### Task requirements
Exact copies of all the entries are required, and no pictures should appear in them.

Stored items
______

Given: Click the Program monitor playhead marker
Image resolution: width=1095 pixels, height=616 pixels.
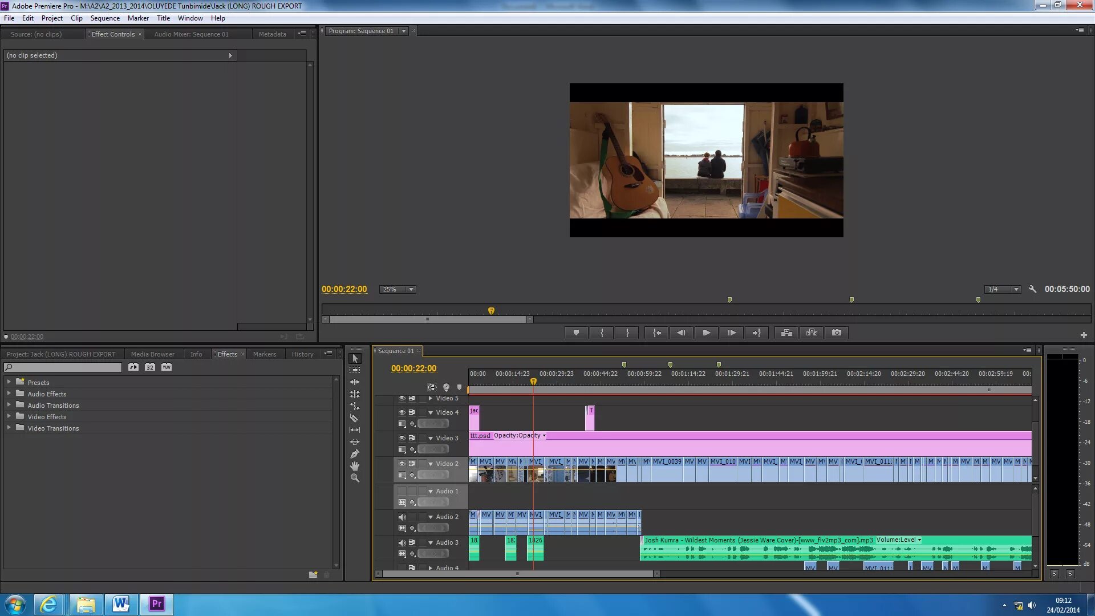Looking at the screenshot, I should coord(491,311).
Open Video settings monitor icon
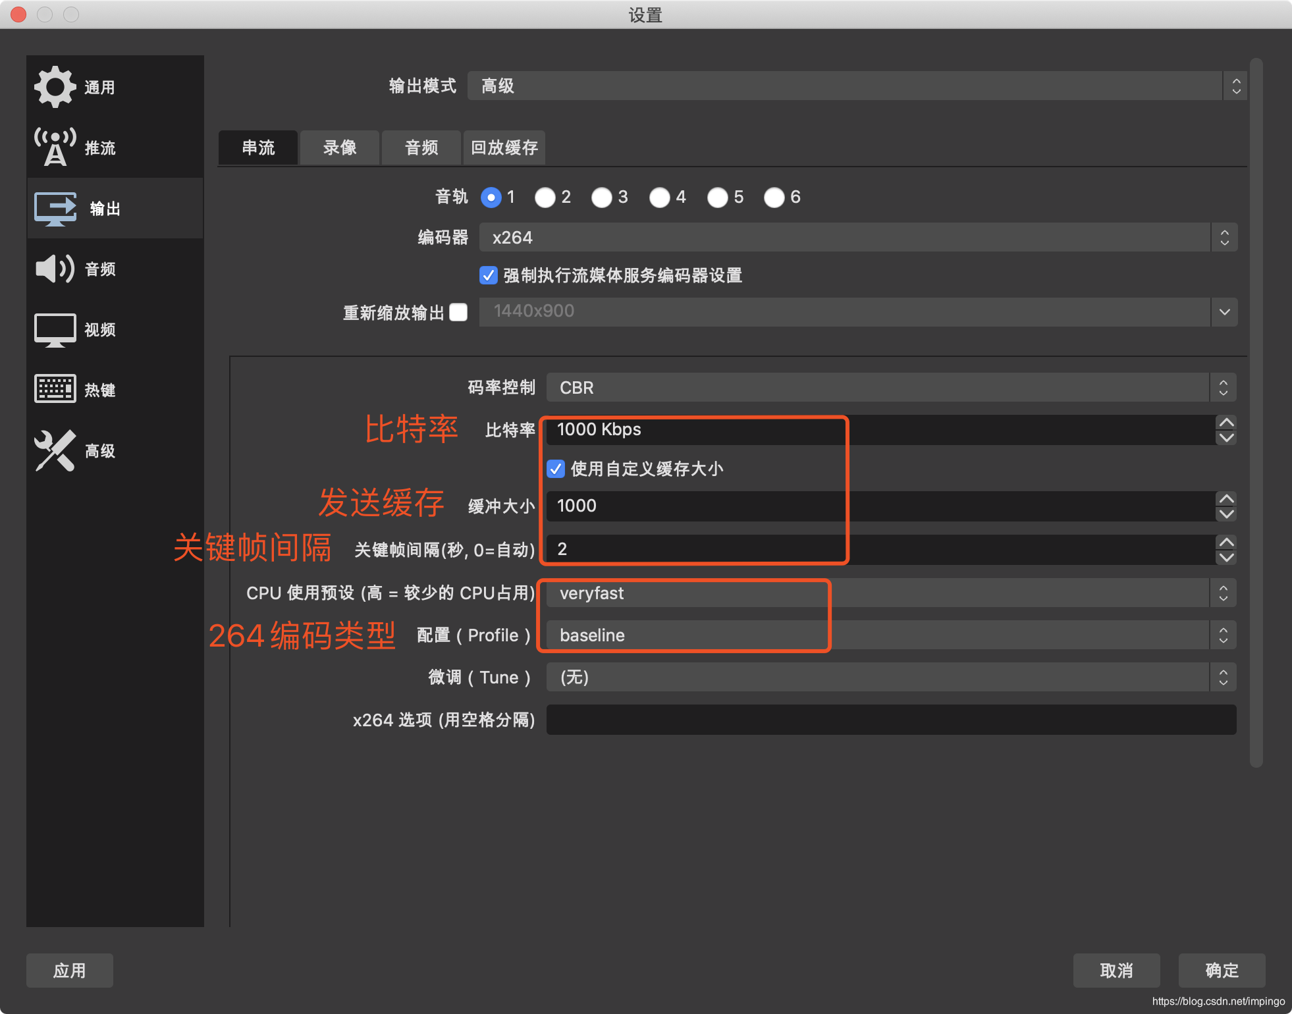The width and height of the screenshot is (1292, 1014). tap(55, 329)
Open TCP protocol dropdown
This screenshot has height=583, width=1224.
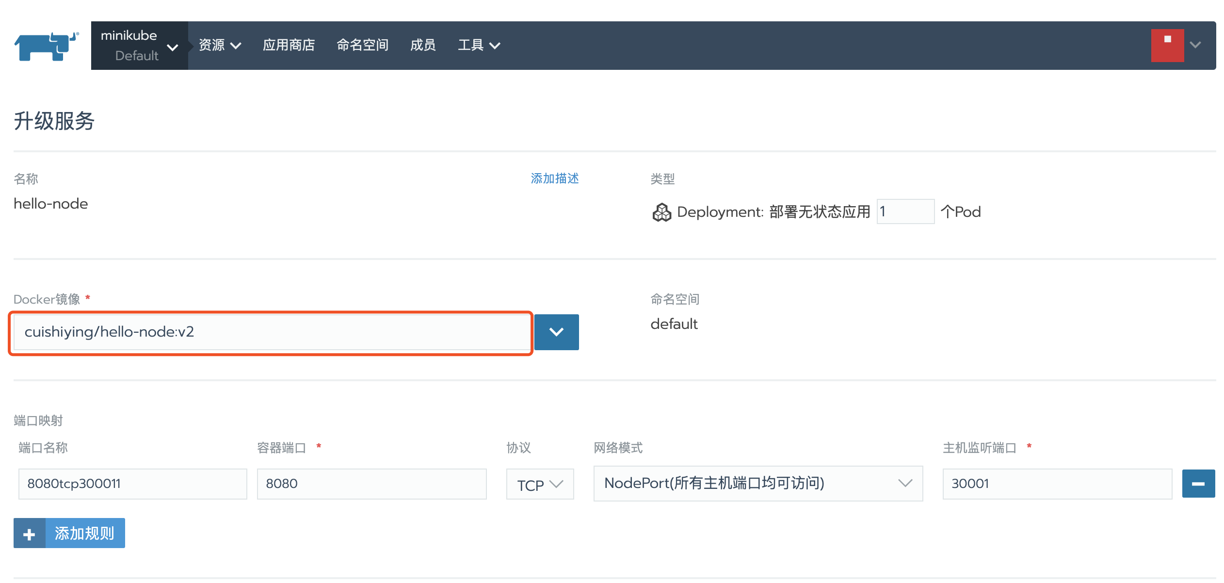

______

### Task response
Given: Click the Program monitor playhead marker
Image resolution: width=1095 pixels, height=616 pixels.
Looking at the screenshot, I should coord(491,311).
Open Video settings monitor icon
The width and height of the screenshot is (1292, 1014). tap(55, 329)
Open TCP protocol dropdown
This screenshot has height=583, width=1224.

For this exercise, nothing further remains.